Saturday, 28 September 2019

Late September


Thank you for your very kind and generous words on my New York embroidery diary. I am so glad you like it too, that makes me very happy indeed. 

The weather has been absolutely all over the place this week. We've had warm, sunny days when we've walked in the woods, and days of solid rain when all I did was bake. It's been quite mild but very wet and windy, leaving me unsure what to wear each day; it's too cool for summer clothes but too warm for autumn ones, and my feet are protesting at having to wear something other than sandals this last week. 


More signs of autumn are appearing indoors and out. I shuffled a few bits around on the mantel and added some pine cones and feathers.



Angus, who had such strong opinions on how I should decorate the shelf below, styled it for me. I may have changed it a bit. I felt ten pine cones was a bit much.


I made soup, the first batch I've made in months. 


It was spinach, potato, onion and some sour cream that needed using up. Basically odds and ends from the fridge. I forget how useful soup is for using up those vegetables that are a bit past it, or those leftovers that you don't know what to do with. I also made bread (this recipe) to go with it and it was delicious, chewy and full of flavour.


 Last Sunday, when it rained all day long and we had no plans, I baked plum cake (from Nigel Slater's Kitchen Diaries) and a batch of flapjacks for lunchboxes. 


The garden is starting to get that raggle-taggle look that September brings.

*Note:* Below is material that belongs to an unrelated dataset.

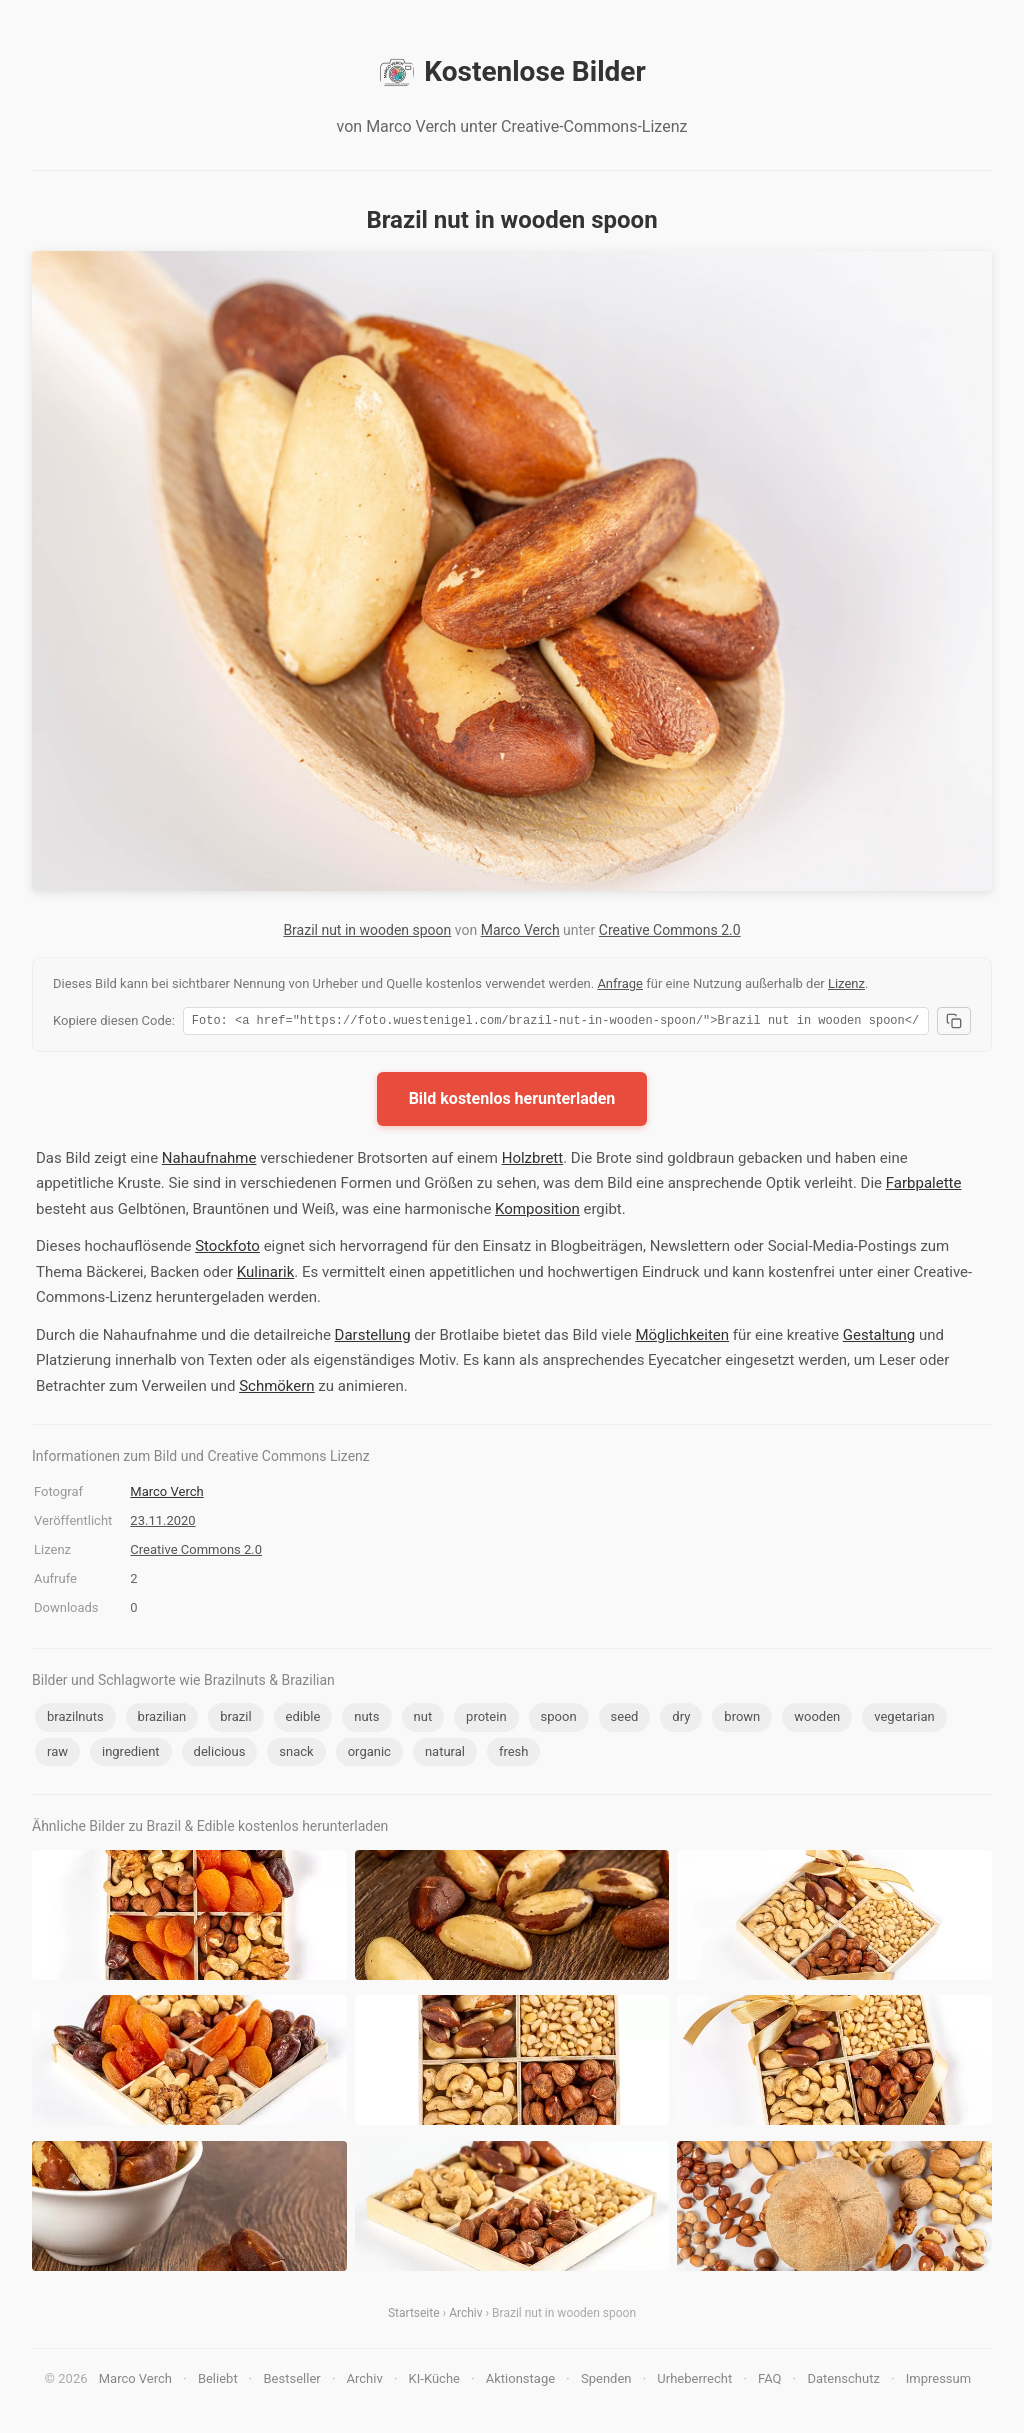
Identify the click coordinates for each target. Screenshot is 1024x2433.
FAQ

Leaves are falling, plants are looking faded and leggy and in need of cutting back, and the slugs ate my dahlias - again.


But the sedum is putting on a beautiful display, turning from pale to deep pink and brightening up the gloomier corners of the garden.

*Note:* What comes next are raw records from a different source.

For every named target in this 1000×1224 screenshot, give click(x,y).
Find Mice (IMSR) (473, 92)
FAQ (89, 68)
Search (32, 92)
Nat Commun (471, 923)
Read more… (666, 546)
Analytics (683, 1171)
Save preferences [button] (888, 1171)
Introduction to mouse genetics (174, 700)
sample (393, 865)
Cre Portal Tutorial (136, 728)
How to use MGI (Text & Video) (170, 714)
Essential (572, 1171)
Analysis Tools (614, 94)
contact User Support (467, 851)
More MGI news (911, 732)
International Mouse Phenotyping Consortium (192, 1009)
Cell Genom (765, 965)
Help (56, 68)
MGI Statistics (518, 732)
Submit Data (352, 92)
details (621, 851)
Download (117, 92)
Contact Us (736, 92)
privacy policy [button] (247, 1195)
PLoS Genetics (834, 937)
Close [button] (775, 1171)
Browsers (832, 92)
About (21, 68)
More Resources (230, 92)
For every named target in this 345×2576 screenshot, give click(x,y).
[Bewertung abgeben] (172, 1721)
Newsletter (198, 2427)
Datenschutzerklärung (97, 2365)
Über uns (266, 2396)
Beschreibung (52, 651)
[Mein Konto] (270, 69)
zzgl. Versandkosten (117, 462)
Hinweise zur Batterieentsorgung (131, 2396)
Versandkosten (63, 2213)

Today I sorted out the cupboard in the hall, putting all the flip flops and sunhats upstairs, making way for the thicker coats and scarves that will start to appear. I dug out the shoe polish to give my boots a bit of a spruce up, and have even bought a new winter coat. It's a knee length quilted one with a big hood and deep pockets, in preparation for the biting wind on our very exposed playground at school. Autumn, I'm ready for you.